[WORK ORDER]
Leaving out every picture, transcribe the lines from the line that contains "Screen dimensions: 1000x500" to the end of the entries below, both ends included.

[AVAILABLE RECORDS]
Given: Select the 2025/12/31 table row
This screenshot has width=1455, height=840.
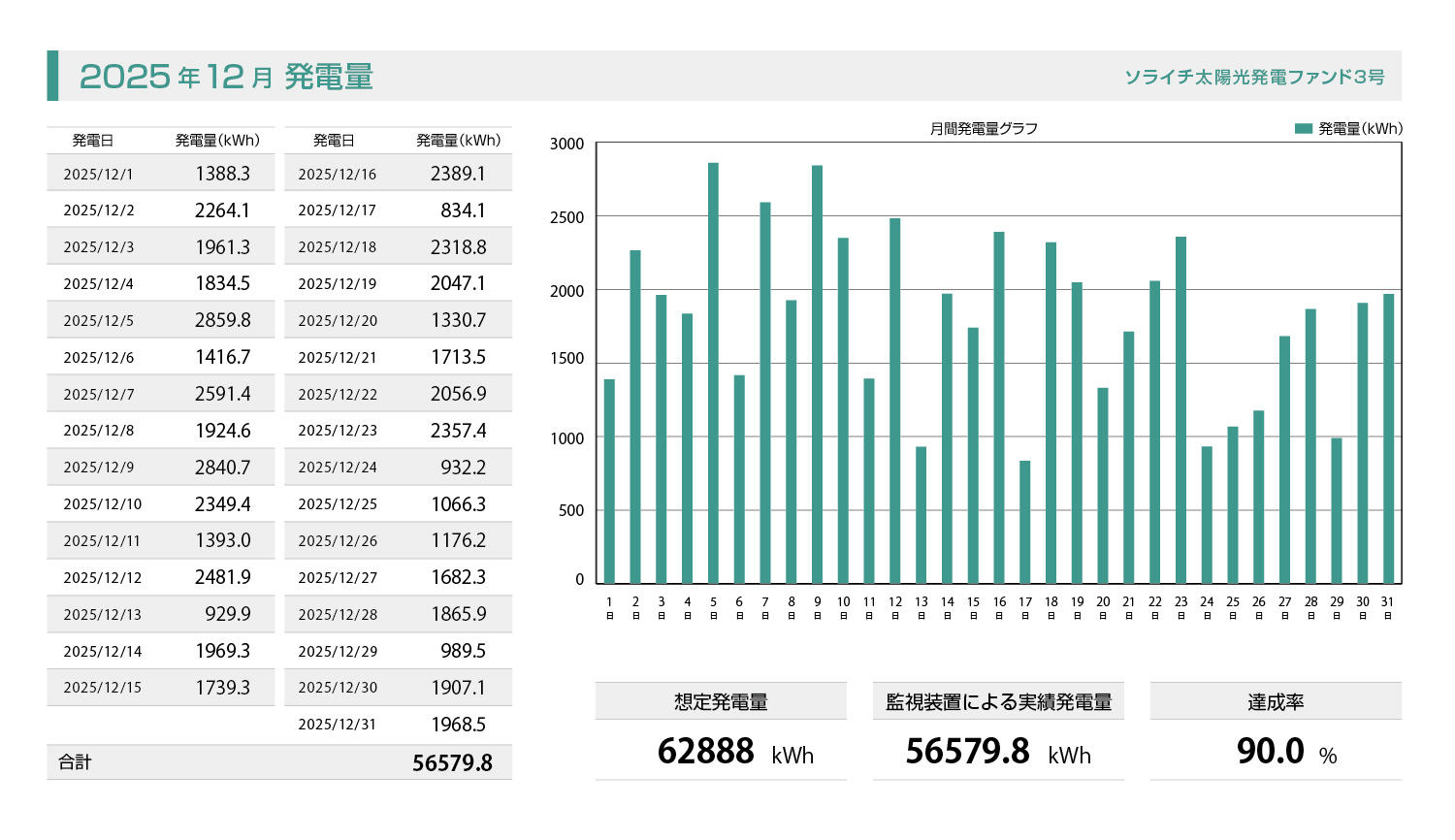Looking at the screenshot, I should point(398,725).
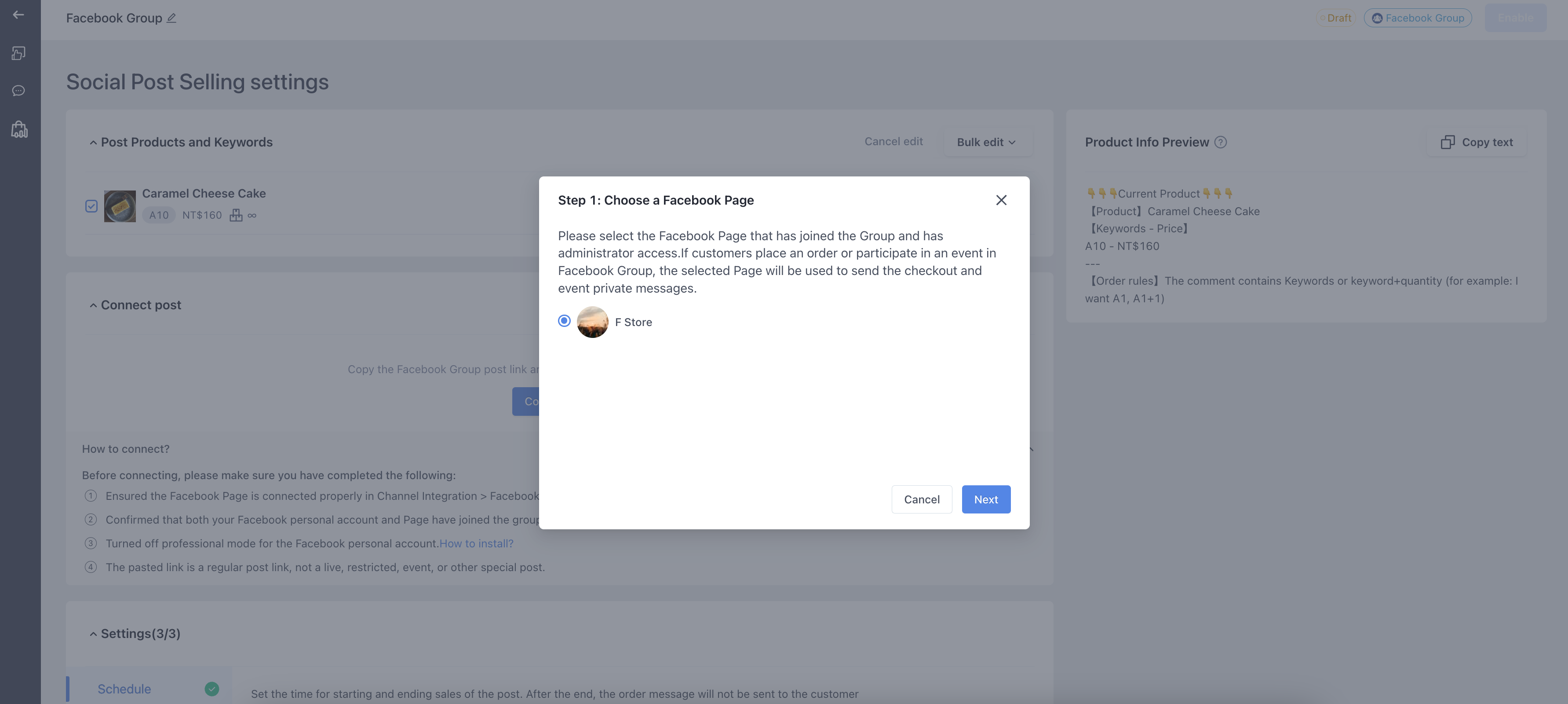Click the Caramel Cheese Cake product thumbnail
This screenshot has width=1568, height=704.
120,206
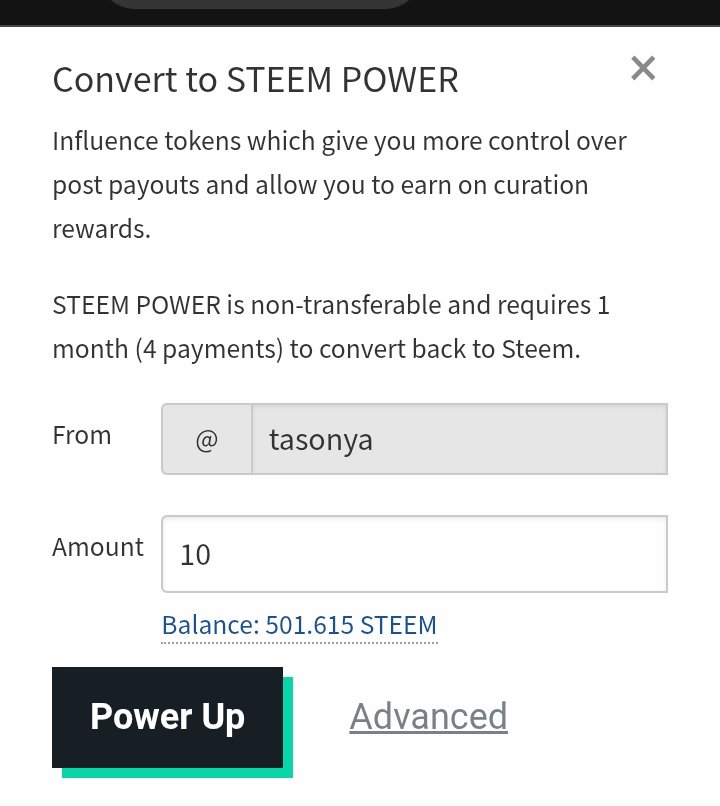Click the word STEEM in balance link
This screenshot has height=806, width=720.
(398, 626)
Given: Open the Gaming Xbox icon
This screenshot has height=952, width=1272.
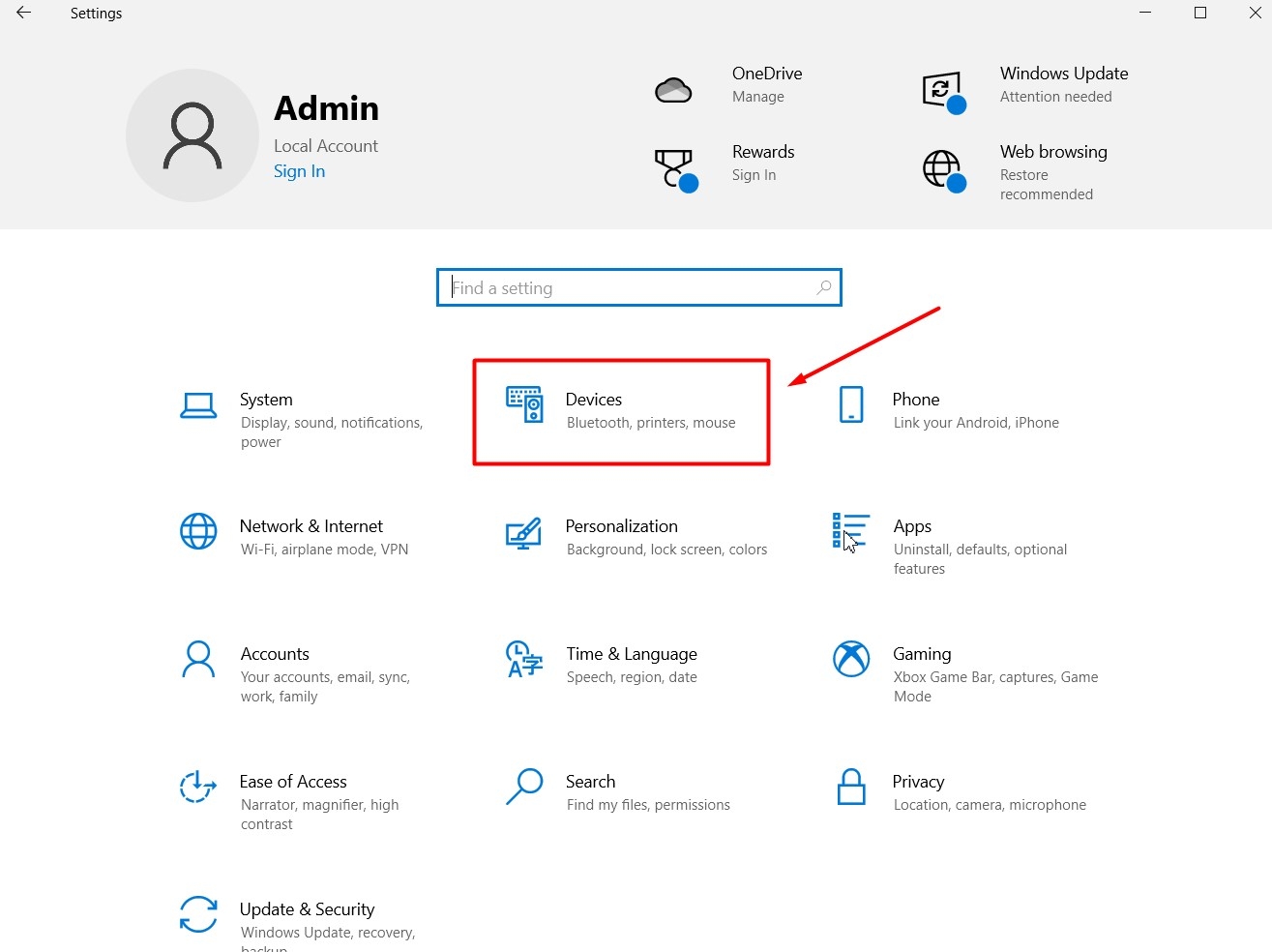Looking at the screenshot, I should pos(851,659).
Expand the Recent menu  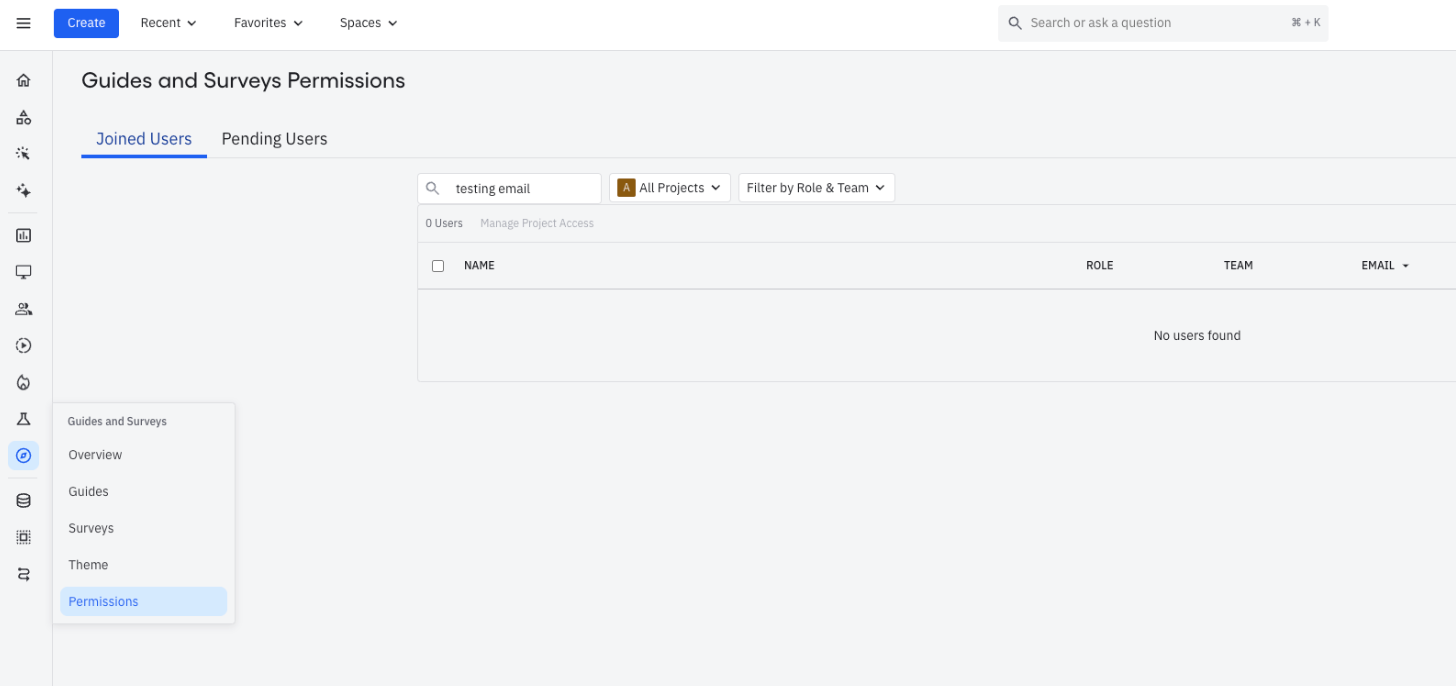pyautogui.click(x=168, y=23)
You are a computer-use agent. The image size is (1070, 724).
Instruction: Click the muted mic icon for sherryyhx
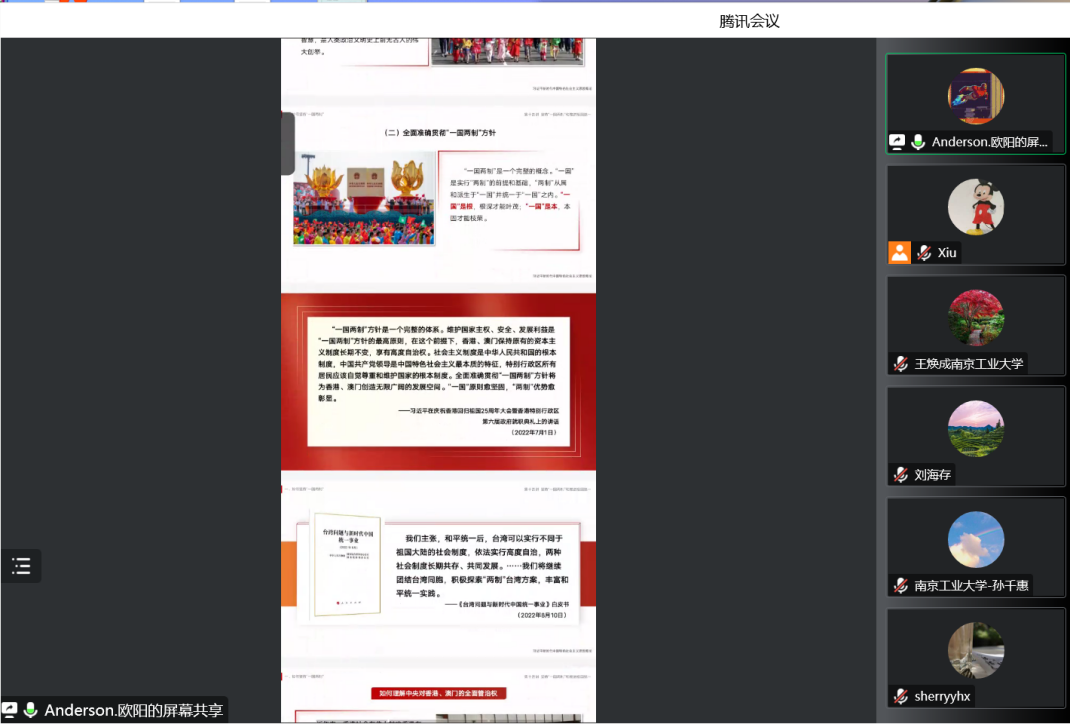tap(901, 696)
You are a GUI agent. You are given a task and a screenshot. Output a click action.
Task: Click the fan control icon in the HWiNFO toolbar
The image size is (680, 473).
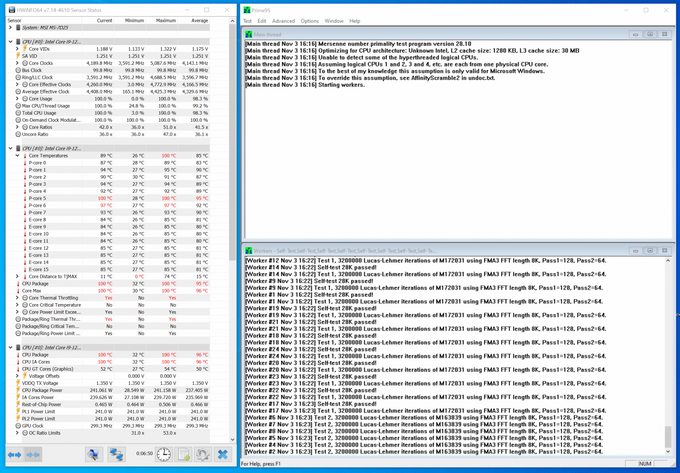tap(93, 454)
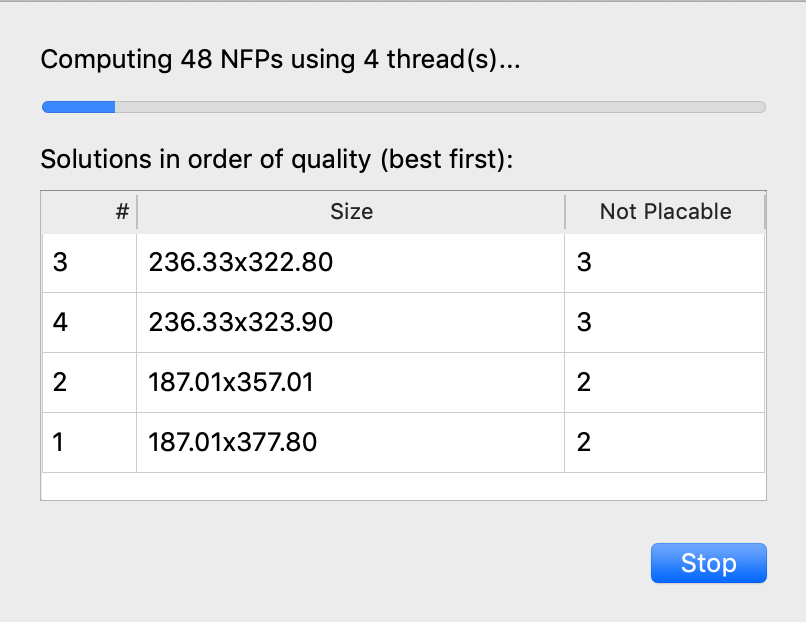Viewport: 806px width, 622px height.
Task: Click the blue filled portion of progress bar
Action: click(78, 107)
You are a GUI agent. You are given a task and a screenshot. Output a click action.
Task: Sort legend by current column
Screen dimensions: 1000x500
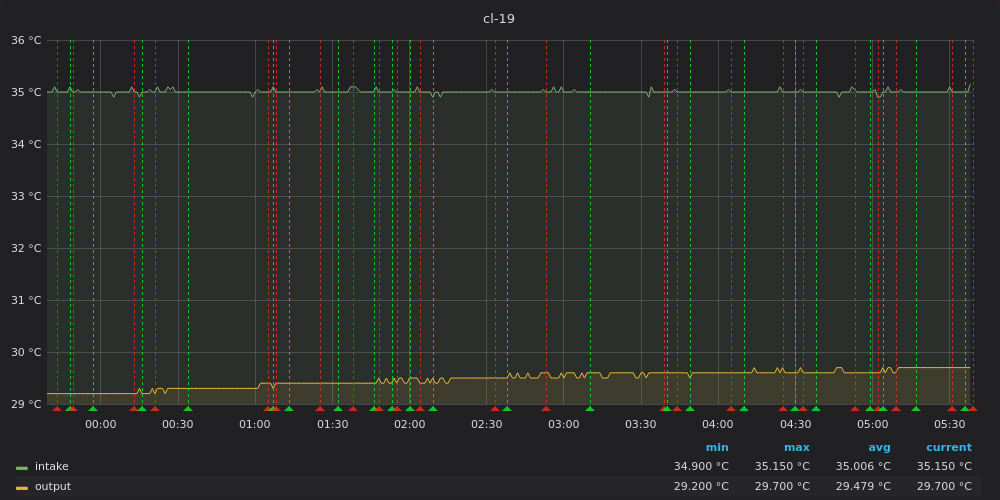(x=948, y=448)
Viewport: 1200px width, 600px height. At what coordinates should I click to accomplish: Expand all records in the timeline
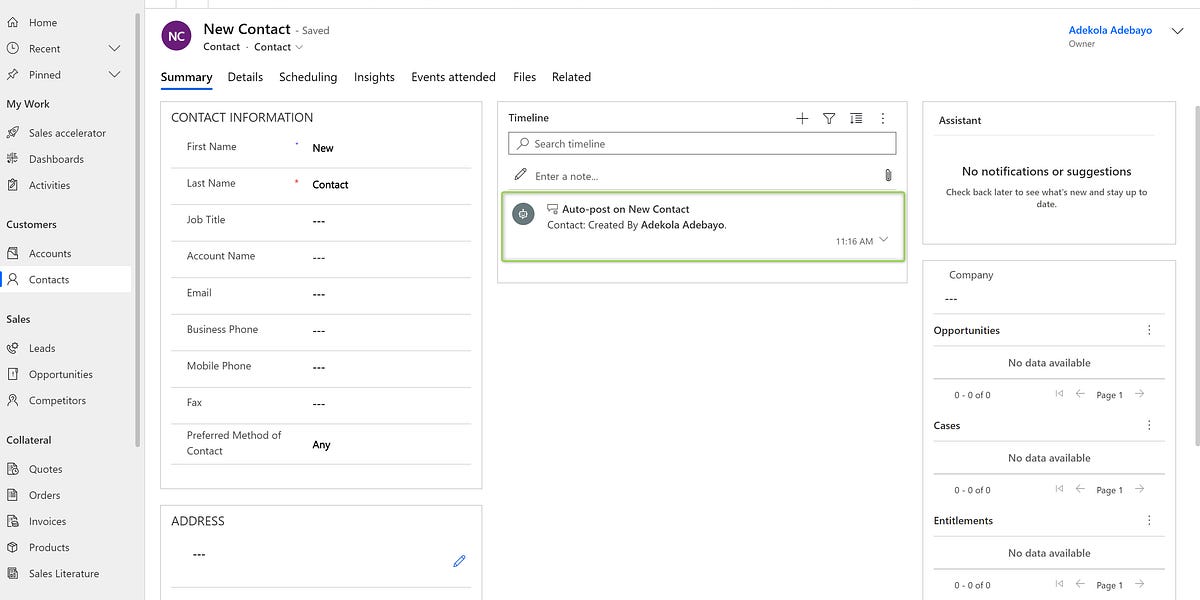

[WRITTEN RESPONSE]
Screen dimensions: 1000x500
(x=948, y=448)
Viewport: 1200px width, 600px height. At what coordinates should I click to accomplish: Expand all records in the timeline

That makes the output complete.